Input data:
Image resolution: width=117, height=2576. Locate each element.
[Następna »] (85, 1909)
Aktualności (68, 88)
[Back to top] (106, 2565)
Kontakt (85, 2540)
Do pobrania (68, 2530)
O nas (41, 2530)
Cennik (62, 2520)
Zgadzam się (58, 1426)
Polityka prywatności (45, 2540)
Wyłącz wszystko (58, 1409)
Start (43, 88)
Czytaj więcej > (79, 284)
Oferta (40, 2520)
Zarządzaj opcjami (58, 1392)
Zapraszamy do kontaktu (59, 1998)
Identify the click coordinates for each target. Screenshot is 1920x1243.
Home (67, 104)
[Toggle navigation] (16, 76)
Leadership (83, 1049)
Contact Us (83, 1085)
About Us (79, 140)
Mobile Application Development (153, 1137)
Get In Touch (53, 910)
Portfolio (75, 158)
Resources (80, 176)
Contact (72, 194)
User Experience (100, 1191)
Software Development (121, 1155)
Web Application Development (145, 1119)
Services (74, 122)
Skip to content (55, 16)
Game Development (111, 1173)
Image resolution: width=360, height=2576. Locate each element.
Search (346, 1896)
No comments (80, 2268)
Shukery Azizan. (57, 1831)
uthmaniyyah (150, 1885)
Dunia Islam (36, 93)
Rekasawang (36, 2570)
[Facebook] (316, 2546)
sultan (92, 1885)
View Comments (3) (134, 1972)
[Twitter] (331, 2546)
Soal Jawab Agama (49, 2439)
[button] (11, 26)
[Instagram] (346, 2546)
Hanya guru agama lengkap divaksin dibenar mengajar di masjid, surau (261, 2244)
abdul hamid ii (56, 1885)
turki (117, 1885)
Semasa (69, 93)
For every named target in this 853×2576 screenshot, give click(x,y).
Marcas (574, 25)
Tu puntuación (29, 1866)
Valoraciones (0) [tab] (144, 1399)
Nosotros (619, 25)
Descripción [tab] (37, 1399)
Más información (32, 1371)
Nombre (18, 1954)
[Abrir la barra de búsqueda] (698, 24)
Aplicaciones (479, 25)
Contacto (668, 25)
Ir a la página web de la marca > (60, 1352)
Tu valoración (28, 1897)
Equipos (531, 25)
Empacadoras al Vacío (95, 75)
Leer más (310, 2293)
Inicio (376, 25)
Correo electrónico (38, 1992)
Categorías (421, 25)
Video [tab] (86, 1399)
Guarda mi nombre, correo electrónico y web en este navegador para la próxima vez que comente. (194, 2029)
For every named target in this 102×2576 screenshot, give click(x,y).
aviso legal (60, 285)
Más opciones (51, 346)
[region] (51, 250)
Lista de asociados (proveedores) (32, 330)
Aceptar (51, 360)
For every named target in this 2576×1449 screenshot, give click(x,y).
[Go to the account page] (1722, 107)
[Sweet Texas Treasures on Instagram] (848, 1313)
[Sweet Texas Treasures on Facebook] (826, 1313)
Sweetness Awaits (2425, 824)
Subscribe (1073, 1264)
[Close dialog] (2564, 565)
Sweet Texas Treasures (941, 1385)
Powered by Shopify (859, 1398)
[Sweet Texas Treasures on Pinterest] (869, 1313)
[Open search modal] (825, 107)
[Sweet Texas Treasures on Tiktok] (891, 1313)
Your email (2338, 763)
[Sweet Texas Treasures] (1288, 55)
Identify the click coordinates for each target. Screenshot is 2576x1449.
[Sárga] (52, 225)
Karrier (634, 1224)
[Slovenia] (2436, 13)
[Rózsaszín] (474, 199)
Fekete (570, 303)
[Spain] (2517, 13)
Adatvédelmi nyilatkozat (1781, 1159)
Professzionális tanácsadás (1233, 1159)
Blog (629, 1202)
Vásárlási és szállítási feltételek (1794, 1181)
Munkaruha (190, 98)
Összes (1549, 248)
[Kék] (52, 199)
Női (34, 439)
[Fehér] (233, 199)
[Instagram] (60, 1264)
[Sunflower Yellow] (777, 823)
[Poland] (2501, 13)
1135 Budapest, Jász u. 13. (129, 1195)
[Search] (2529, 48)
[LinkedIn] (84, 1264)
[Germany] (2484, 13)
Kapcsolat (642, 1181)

Work to be completed:
Give again, exactly, every line from the one holding "[Close dialog] (2564, 565)" to the last line of the data.

Answer:
[Close dialog] (2564, 565)
Sweet Texas Treasures (941, 1385)
Powered by Shopify (859, 1398)
[Sweet Texas Treasures on Pinterest] (869, 1313)
[Open search modal] (825, 107)
[Sweet Texas Treasures on Tiktok] (891, 1313)
Your email (2338, 763)
[Sweet Texas Treasures] (1288, 55)
Identify the click coordinates for each target. Screenshot is 2576x1449.
[Sárga] (52, 225)
Karrier (634, 1224)
[Slovenia] (2436, 13)
[Rózsaszín] (474, 199)
Fekete (570, 303)
[Spain] (2517, 13)
Adatvédelmi nyilatkozat (1781, 1159)
Professzionális tanácsadás (1233, 1159)
Blog (629, 1202)
Vásárlási és szállítási feltételek (1794, 1181)
Munkaruha (190, 98)
Összes (1549, 248)
[Kék] (52, 199)
Női (34, 439)
[Fehér] (233, 199)
[Instagram] (60, 1264)
[Sunflower Yellow] (777, 823)
[Poland] (2501, 13)
1135 Budapest, Jász u. 13. (129, 1195)
[Search] (2529, 48)
[LinkedIn] (84, 1264)
[Germany] (2484, 13)
Kapcsolat (642, 1181)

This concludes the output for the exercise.